§ Required action
Leave the pictures out and reproduce, exactly, the lines from the one with "tiktok (755, 1343)" through the end of the entries below.

§ Material for this exercise
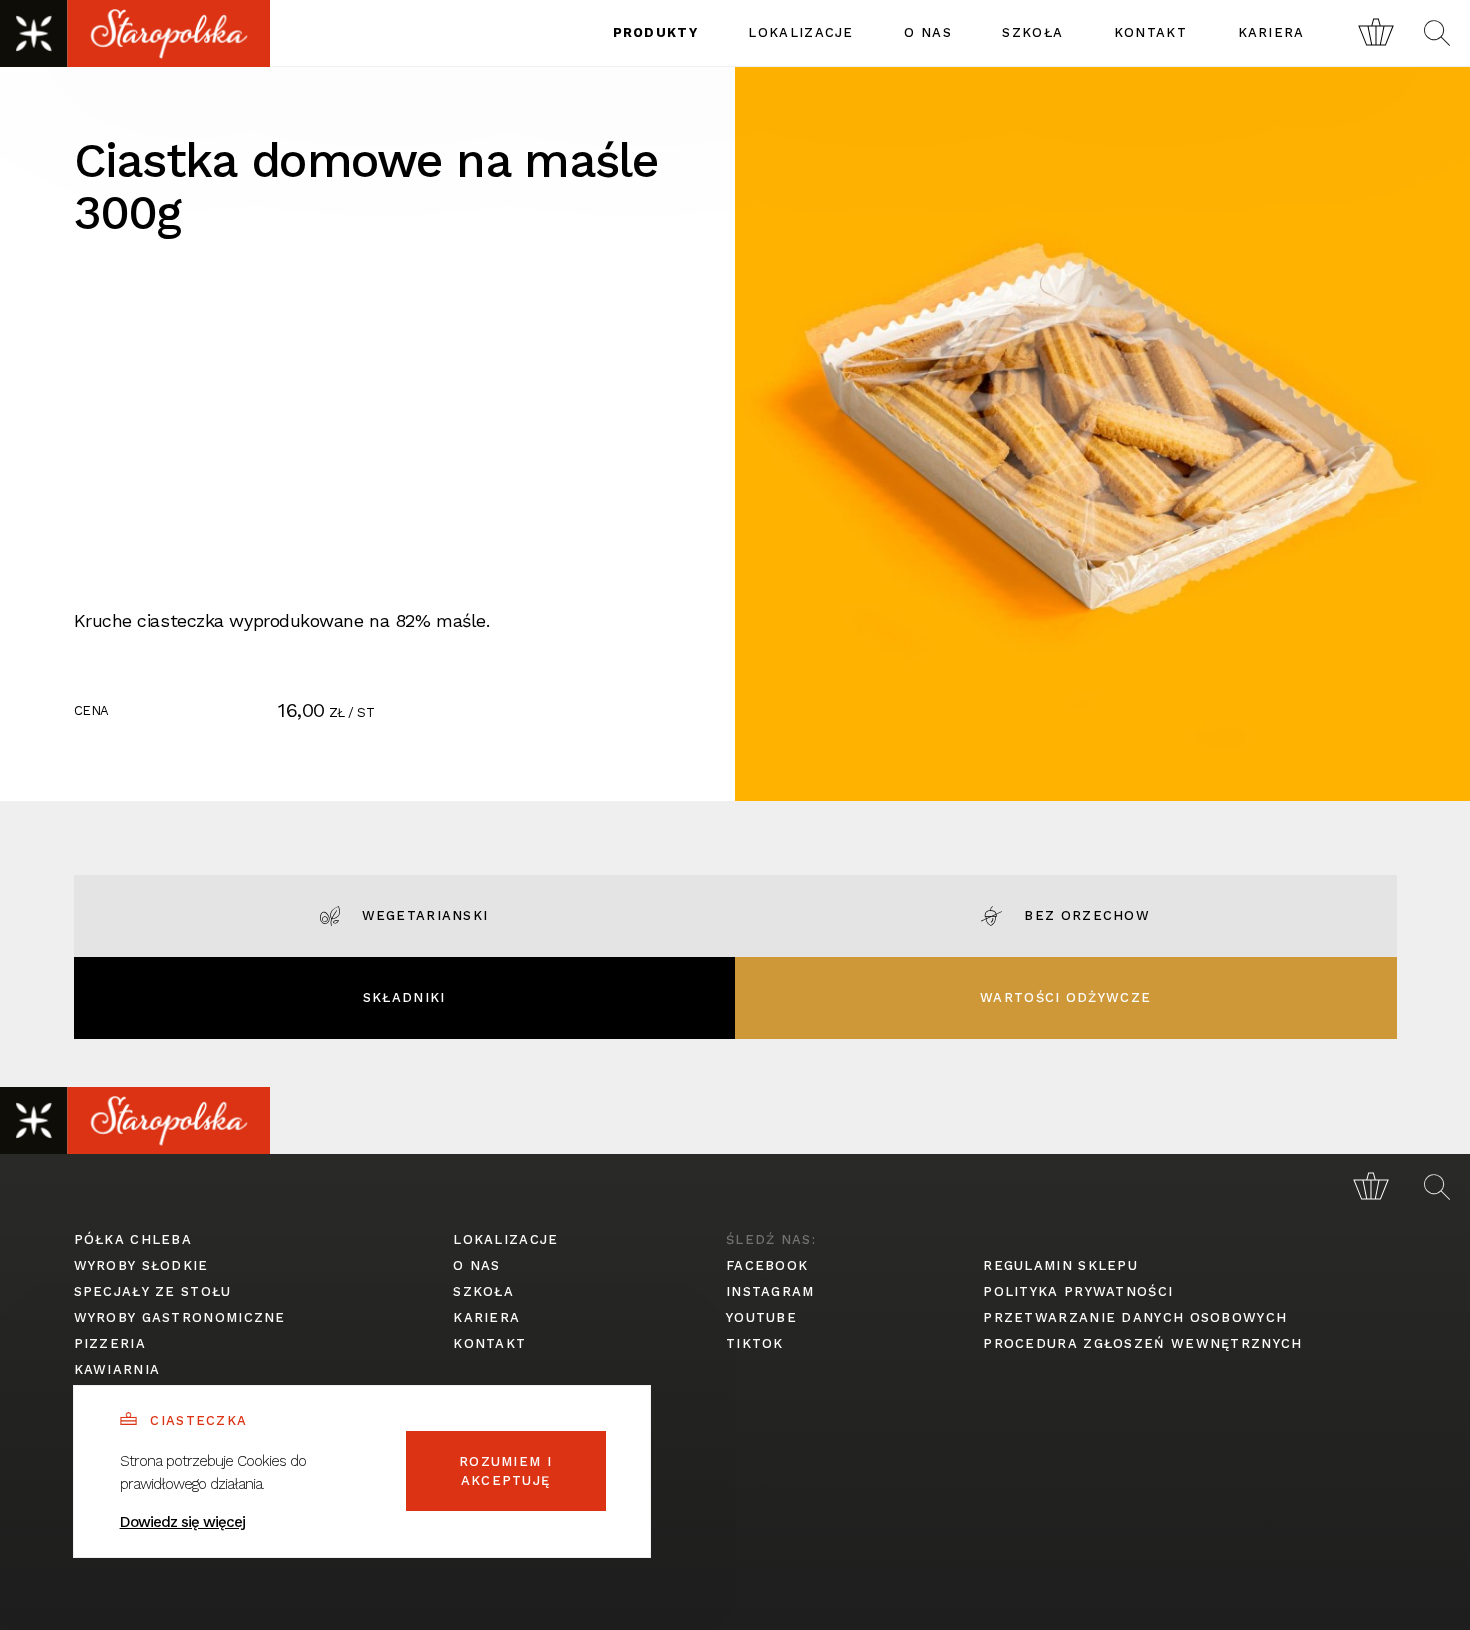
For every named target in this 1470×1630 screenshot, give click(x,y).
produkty (655, 32)
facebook (767, 1265)
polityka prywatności (1078, 1291)
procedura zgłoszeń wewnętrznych (1142, 1343)
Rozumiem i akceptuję (505, 1471)
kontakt (1150, 32)
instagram (770, 1291)
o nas (928, 32)
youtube (761, 1317)
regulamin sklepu (1060, 1265)
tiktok (755, 1343)
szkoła (1032, 32)
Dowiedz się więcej (182, 1522)
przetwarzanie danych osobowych (1135, 1317)
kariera (1271, 32)
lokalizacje (800, 32)
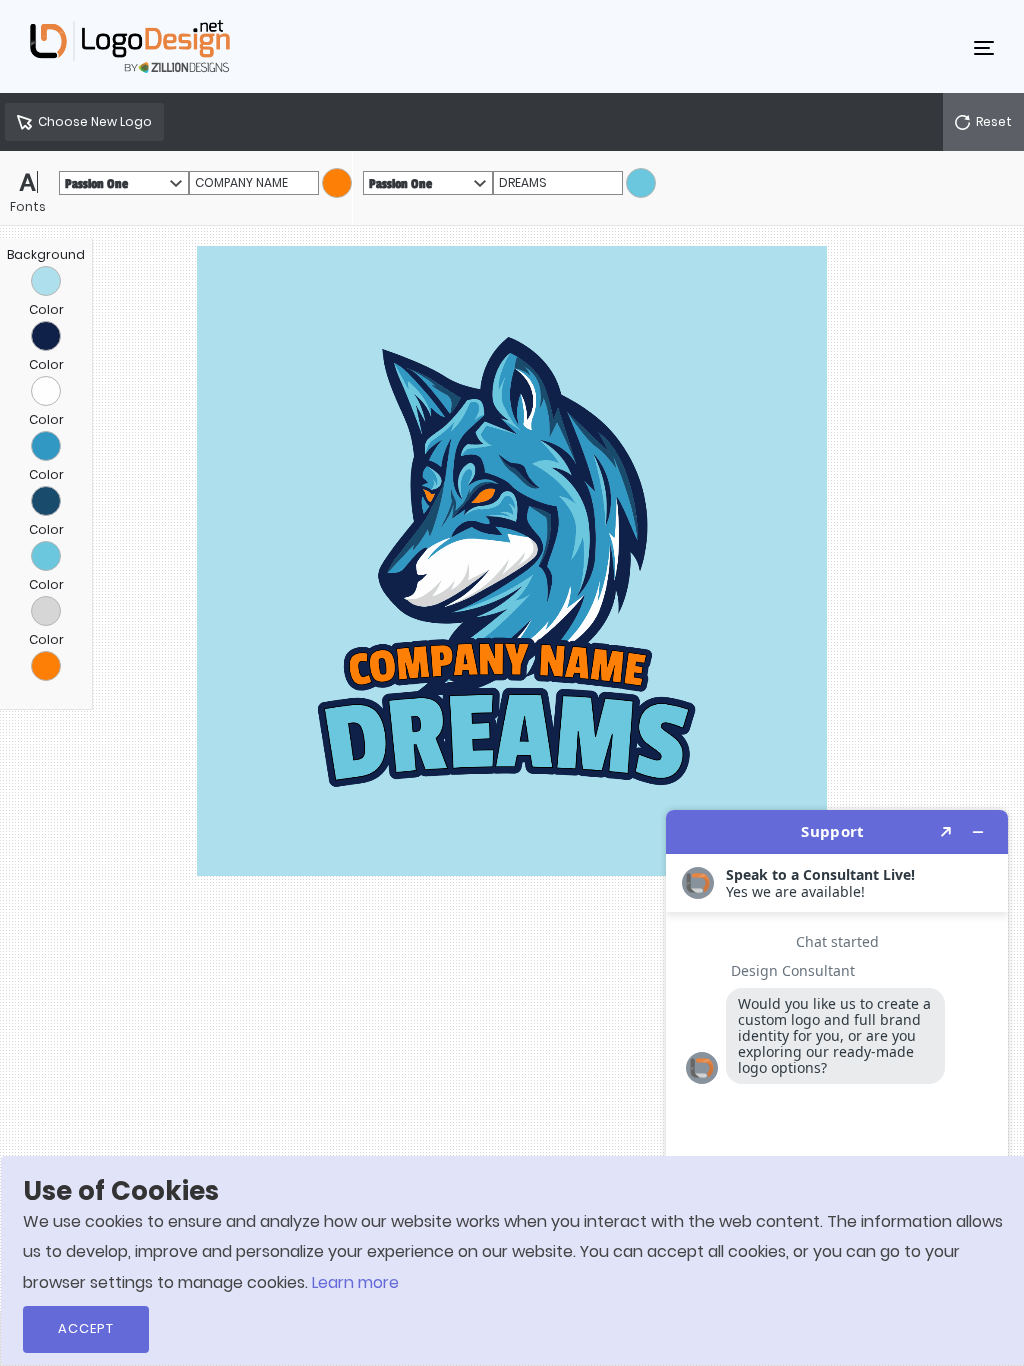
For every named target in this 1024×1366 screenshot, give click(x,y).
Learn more (355, 1282)
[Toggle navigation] (984, 47)
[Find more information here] (837, 1080)
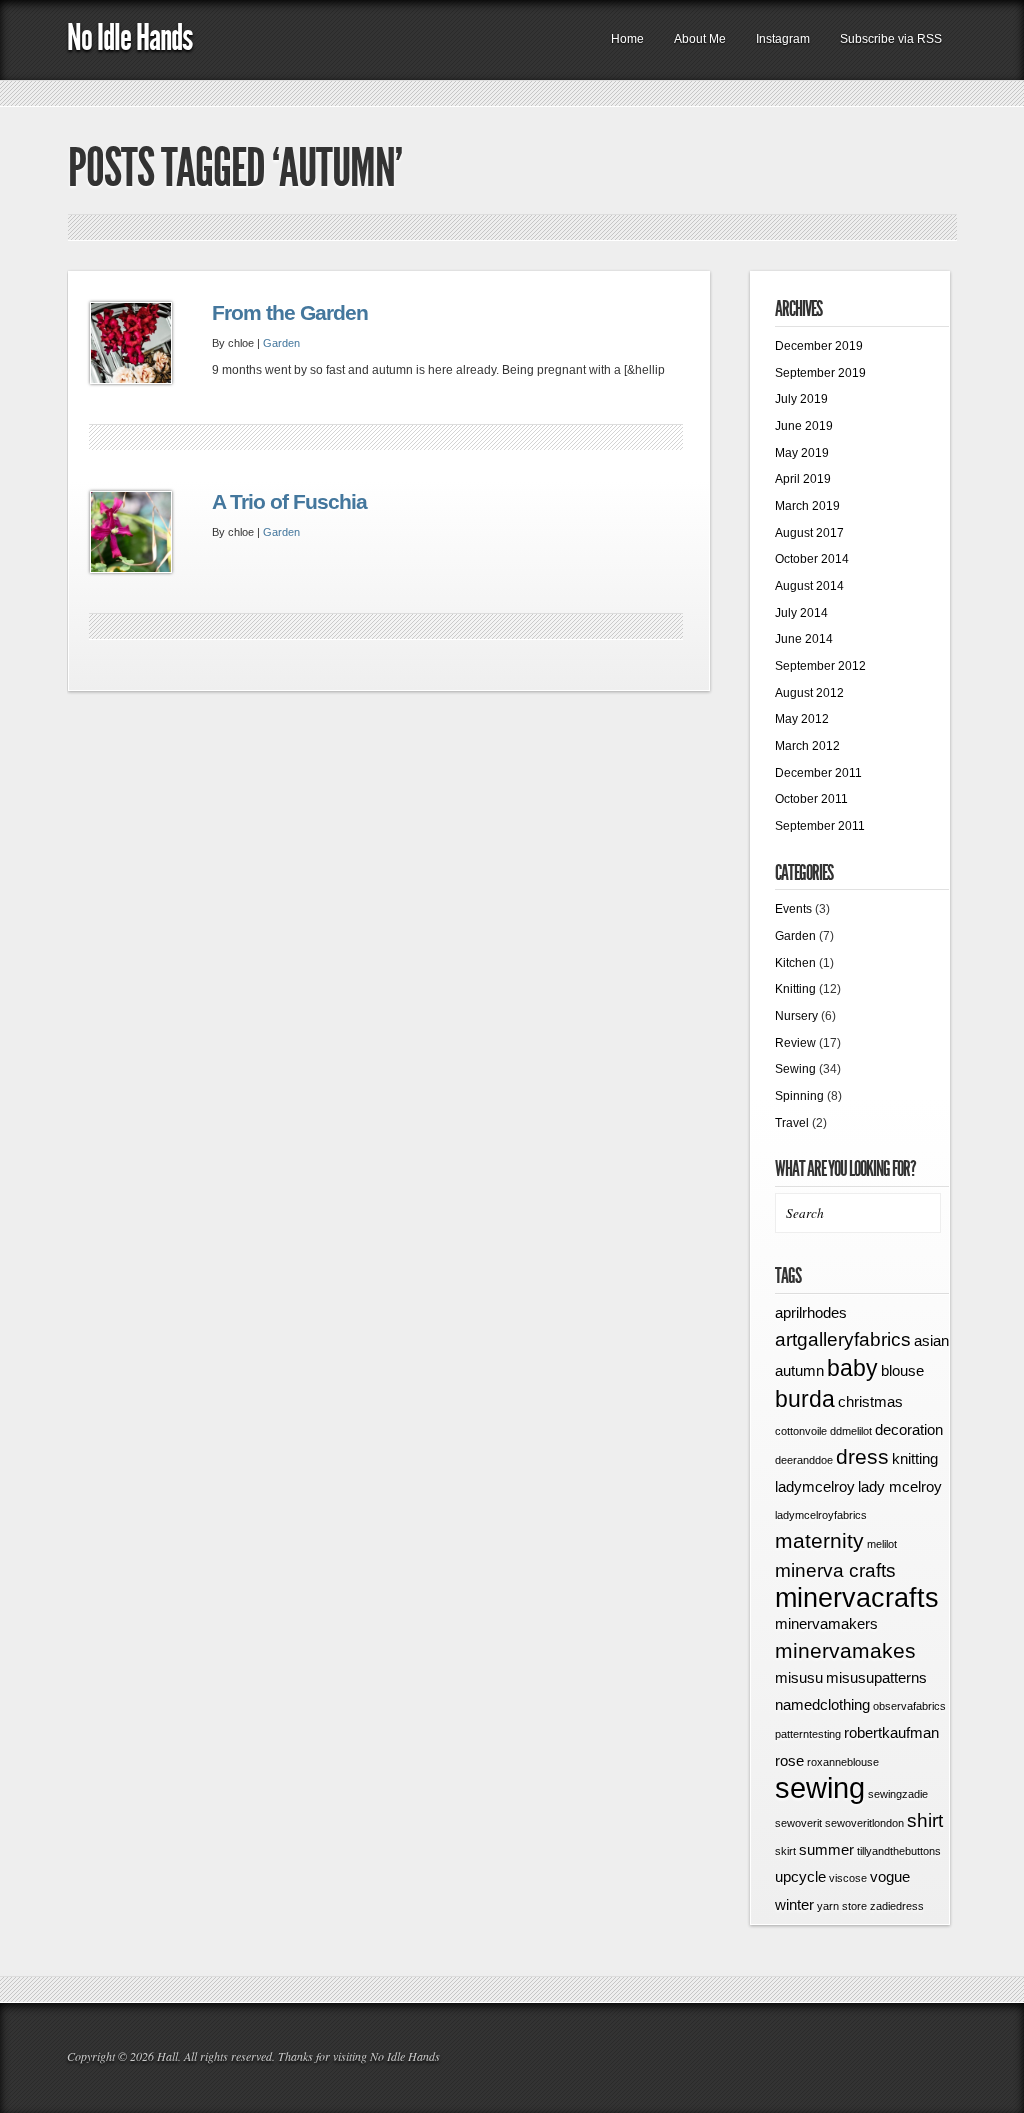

§ Completed exercise
tiktok (755, 1343)
szkoła (1032, 32)
Dowiedz się więcej (182, 1522)
przetwarzanie danych osobowych (1135, 1317)
kariera (1271, 32)
lokalizacje (800, 32)
For every named target in this 1024×1366 screenshot, give click(x,y).
Learn more (355, 1282)
[Toggle navigation] (984, 47)
[Find more information here] (837, 1080)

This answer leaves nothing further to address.